Desde ese punto de vista, El árbol de la ciencia es una novela
muy española, y cuando me refiero a española me gustaría
extenderlo a todo el mundo hispano, cuya ancestral herencia
explica muchos de sus comportamientos históricos.
¿Cómo prosperar dentro de ese clima miserable? El primer
destino de Andrés Hurtado como médico será una población
manchega, Alcolea, sobre la cual, al principio, cae la mirada
misericordiosa del escritor vasco para poco después ir
desvelando el fondo cenagoso sobre el que anidan los intereses
de unos y de otros, intereses políticos y económicos que
prefiguran las dos Españas cainitas que han seguido
manteniéndose durante un siglo. Leer el enfrentamiento político
entre conservadores y liberales en ese mezquino pueblo es
estremecerse ante el parecido con la realidad que vivimos día a
día en este país y en tantos países de habla hispana, un
enfrentamiento vacuo, sin solución.
Ante este espectáculo de la lucha por la supervivencia con los
medios más ruines, ¿qué puede hacer el hombre interesado por
la verdad, si no científica, puesto que la vida no es una
ecuación matemática, sí filosófica, en cuanto a tratar de
explicar el sentido de la vida con el arma del pensamiento?
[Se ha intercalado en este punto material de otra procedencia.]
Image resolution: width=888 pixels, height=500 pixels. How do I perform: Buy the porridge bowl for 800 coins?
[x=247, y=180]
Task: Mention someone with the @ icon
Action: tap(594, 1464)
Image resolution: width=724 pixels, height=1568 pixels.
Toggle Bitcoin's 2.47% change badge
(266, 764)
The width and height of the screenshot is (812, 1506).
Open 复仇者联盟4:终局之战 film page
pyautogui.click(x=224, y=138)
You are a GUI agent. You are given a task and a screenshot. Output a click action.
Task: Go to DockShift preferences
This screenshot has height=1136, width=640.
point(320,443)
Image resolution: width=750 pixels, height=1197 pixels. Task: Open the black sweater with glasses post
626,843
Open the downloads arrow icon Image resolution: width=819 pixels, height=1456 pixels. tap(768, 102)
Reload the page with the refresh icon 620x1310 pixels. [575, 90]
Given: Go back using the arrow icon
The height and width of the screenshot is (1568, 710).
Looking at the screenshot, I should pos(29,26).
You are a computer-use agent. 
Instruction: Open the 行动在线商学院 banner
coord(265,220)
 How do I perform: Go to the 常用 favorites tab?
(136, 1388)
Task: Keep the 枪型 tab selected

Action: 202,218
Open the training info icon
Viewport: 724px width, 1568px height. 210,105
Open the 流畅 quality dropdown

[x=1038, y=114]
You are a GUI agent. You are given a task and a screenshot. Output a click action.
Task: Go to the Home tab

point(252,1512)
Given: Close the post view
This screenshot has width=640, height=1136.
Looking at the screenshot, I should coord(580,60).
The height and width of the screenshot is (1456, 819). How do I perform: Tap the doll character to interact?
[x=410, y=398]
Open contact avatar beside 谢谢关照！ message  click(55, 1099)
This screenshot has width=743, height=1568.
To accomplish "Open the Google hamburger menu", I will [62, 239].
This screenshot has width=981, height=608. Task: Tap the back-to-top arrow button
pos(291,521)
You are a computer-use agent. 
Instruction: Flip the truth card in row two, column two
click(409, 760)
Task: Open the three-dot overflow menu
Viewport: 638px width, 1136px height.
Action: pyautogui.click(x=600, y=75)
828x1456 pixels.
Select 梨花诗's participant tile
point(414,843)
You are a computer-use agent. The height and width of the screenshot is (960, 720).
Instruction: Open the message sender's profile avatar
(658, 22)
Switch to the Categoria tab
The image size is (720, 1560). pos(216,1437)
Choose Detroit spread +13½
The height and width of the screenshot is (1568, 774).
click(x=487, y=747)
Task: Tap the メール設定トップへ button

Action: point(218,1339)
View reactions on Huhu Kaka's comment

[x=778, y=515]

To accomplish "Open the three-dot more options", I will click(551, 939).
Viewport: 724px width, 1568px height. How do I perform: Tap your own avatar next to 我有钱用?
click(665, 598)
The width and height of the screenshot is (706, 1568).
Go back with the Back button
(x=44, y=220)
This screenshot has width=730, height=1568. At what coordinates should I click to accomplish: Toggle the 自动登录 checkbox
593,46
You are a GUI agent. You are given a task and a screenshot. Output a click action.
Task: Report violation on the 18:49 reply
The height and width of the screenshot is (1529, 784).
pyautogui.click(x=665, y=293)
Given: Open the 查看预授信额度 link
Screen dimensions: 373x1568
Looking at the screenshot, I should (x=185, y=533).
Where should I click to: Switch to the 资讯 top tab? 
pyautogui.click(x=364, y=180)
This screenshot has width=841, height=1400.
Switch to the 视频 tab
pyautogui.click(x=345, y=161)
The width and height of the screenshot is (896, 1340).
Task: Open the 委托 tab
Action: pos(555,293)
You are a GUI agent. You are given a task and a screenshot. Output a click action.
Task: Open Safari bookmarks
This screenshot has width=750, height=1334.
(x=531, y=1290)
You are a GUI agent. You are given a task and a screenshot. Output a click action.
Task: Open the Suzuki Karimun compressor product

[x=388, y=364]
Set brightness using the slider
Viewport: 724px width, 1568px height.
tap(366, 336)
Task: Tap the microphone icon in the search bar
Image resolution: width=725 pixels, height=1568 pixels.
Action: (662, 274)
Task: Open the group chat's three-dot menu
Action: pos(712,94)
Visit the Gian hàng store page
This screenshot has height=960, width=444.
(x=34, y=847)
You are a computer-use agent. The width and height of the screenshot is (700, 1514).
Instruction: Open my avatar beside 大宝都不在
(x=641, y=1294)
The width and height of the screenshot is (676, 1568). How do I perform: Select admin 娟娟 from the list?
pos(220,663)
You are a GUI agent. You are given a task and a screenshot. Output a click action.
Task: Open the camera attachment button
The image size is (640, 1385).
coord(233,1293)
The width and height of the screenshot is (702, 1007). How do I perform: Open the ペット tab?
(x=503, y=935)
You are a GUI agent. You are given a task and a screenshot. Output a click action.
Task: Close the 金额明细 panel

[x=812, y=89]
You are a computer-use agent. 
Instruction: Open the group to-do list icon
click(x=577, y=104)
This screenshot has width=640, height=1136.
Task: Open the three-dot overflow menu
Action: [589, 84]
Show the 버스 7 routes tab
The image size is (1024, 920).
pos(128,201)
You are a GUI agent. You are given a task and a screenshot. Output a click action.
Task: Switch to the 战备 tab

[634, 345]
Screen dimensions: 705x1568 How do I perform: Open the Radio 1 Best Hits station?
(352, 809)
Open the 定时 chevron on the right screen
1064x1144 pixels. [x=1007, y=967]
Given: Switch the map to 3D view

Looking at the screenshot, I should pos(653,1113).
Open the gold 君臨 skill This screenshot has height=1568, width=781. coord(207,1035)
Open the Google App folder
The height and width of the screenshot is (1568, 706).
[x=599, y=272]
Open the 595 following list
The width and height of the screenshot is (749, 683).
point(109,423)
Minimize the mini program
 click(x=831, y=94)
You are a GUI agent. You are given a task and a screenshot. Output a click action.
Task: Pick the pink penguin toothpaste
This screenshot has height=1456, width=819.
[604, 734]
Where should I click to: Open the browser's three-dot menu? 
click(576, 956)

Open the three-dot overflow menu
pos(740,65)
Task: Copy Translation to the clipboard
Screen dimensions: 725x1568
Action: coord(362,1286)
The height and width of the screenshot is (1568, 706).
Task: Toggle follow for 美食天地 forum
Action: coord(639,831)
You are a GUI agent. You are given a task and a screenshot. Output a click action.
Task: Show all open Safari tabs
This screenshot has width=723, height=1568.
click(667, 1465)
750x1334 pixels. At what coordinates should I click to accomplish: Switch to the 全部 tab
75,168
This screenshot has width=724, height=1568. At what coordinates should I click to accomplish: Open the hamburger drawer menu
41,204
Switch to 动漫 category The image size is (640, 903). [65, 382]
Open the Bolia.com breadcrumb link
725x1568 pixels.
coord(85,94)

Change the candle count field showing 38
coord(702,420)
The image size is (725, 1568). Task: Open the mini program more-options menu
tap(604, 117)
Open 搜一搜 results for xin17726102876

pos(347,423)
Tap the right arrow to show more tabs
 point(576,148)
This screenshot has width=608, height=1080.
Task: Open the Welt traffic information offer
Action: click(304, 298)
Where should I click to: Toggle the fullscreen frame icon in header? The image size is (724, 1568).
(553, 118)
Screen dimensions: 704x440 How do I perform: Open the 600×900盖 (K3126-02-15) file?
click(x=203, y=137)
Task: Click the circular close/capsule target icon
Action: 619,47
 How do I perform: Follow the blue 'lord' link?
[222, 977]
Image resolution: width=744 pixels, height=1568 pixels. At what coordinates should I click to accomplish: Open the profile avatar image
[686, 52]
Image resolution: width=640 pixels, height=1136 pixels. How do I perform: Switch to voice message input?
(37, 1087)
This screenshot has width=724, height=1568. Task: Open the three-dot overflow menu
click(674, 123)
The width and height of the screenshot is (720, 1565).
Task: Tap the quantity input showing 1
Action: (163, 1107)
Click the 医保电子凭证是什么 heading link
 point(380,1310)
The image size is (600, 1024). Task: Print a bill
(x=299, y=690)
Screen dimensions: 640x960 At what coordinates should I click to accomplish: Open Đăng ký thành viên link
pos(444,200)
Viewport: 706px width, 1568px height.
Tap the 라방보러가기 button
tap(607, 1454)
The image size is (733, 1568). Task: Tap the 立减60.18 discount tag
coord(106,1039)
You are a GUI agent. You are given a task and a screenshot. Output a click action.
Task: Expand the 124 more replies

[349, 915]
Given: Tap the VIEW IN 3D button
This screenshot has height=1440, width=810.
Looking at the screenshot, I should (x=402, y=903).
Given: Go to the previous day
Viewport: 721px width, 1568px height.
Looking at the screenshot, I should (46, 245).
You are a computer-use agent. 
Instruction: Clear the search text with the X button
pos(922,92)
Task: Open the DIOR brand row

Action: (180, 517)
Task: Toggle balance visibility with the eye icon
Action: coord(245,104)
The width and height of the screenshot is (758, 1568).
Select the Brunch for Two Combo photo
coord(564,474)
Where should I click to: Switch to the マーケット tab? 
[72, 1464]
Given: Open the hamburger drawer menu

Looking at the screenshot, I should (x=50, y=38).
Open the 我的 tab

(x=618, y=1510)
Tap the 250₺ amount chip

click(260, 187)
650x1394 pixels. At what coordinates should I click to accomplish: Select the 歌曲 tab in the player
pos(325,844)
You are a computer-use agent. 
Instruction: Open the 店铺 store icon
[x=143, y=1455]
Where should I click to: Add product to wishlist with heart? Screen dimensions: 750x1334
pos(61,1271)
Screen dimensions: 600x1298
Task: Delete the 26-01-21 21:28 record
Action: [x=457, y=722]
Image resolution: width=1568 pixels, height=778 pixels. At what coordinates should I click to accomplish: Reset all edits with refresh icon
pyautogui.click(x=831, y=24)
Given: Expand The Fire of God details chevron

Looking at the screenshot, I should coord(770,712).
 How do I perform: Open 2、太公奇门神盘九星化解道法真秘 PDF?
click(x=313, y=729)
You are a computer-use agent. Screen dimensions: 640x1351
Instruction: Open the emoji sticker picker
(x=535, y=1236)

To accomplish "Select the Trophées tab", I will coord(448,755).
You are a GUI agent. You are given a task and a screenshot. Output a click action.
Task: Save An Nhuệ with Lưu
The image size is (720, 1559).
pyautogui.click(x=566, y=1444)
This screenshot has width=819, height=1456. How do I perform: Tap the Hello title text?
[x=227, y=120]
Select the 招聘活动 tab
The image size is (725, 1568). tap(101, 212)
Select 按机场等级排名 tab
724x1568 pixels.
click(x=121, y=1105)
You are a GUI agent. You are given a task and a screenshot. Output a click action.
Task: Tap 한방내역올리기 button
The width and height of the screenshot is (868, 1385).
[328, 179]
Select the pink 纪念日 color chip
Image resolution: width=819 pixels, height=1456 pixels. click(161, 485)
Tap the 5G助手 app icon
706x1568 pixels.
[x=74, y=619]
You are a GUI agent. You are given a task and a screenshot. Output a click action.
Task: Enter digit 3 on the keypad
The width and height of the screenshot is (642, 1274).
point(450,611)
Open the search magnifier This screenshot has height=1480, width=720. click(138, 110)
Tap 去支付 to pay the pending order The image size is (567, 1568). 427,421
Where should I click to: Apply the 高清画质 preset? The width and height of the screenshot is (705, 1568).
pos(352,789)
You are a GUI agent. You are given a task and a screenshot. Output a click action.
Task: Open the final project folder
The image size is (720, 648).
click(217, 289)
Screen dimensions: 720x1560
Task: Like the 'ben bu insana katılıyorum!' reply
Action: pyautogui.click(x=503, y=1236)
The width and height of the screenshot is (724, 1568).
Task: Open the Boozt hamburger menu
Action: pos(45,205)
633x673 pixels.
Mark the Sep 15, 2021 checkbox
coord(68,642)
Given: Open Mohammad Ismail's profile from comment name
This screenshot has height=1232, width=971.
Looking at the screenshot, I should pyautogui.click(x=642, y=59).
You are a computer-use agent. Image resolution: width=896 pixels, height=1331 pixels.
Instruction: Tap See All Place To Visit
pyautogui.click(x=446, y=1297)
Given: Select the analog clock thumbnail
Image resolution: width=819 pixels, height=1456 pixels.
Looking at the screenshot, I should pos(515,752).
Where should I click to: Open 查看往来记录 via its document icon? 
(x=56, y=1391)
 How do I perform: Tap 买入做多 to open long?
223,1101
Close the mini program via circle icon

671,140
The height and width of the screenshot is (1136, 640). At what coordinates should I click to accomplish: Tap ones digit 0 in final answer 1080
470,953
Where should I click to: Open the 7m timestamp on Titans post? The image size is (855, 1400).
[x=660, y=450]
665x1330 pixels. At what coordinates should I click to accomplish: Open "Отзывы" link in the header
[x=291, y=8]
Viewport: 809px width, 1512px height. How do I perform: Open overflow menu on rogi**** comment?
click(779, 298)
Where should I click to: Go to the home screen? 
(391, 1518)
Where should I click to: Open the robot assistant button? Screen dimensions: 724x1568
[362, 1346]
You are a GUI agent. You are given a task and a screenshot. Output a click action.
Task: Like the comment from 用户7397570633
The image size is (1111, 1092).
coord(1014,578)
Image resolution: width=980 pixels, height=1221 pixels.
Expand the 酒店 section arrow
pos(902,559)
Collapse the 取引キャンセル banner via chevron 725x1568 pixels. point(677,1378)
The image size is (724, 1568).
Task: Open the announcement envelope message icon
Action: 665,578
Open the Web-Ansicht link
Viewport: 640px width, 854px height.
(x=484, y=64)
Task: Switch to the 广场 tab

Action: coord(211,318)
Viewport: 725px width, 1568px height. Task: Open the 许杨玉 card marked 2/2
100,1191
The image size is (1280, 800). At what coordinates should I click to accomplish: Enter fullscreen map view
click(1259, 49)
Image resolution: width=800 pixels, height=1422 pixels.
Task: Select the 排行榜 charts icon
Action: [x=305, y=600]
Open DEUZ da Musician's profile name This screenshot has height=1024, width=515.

Baroja, en este aspecto, se muestra desgraciadamente
pesimista. ¿Es la vida una sucesión de acontecimientos que le
ocurren al hombre al margen de su voluntad, que ocurren
porque sí, porque tienen que ocurrir por el instinto animal que
llevamos dentro?, ¿o la vida puede ser sometida a un método
que la haga mucho más fructífera a través del razonamiento? No
es casual que Andrés Hurtado haga mención a Kant, al que lee
en busca de una verdad racional, de una explicación consciente
de las raíces del comportamiento, y que después se incline por
la amarga filosofía de Schopenhauer, ese reactivo contra el
análisis lógico de la vida.
Porque en cuanto nos vamos alejando de los conocimientos
simples y entramos en el dominio de la vida, nos encontramos
dentro de un laberinto, en medio de la mayor confusión y
desorden. En ese baile de máscaras al que asiste el escritor a
través de su personaje, donde bailan millones de figuras
abigarradas, Andrés Hurtado se plantea acercarse a la verdad,
pero ¿dónde está la verdad?, ¿detrás de qué máscara que pasa
por delante de nosotros?; ¿es un rey o un mendigo?; ¿es un
joven admirablemente formado o un viejo enclenque y lleno de
úlceras? La verdad es una brújula loca que no funciona en ese
caos de cosas desconocidas.
¿Y dónde colocar los sentimientos dentro de ese desconcierto?
Porque en la novela se plantean también las distintas formas de
relación humana, la de la amistad, la filial, la familiar, la
profesional, y finalmente el amor entre dos personas
desconocidas que deciden aunar sus vidas para sentirse
complementadas. La respuesta del escritor también es
pesimista en este aspecto aunque trata de iluminar aunque sea
tenuemente la vida de Andrés con la aparición de Lulú, una
joven adelantada a su tiempo, y el amor que tímida y
progresivamente va adueñándose de ellos, casi de puntillas,
puesto que el enamoramiento o la pasión parecen descartados
de las creencias de los dos jóvenes.
Hay quien aún piensa que Pío Baroja fue un escritor sin la
profundidad suficiente como para tenerlo en cuenta entre los
grandes de la literatura cuando buena parte de sus novelas es
un esfuerzo por comprender la naturaleza humana en todas sus
facetas. Para Baroja en la vida no hay ni puede haber justicia.
La vida es una corriente tumultuosa e inconsciente donde todos
los actores representan una comedia que no comprenden; y los
hombres, llegados a un estado de intelectualidad, contemplan la
escena con una mirada compasiva y piadosa.
En contra de lo que pueda pensarse, en el pesimismo bien
entendido hay mucho de misericordia, de condescendencia por
los defectos del ser humano. Baroja vertió en esta obra maestra
un profundo humanismo que sólo es posible expresar cuando se
ha deseado, se ha pensado y se ha sufrido mucho.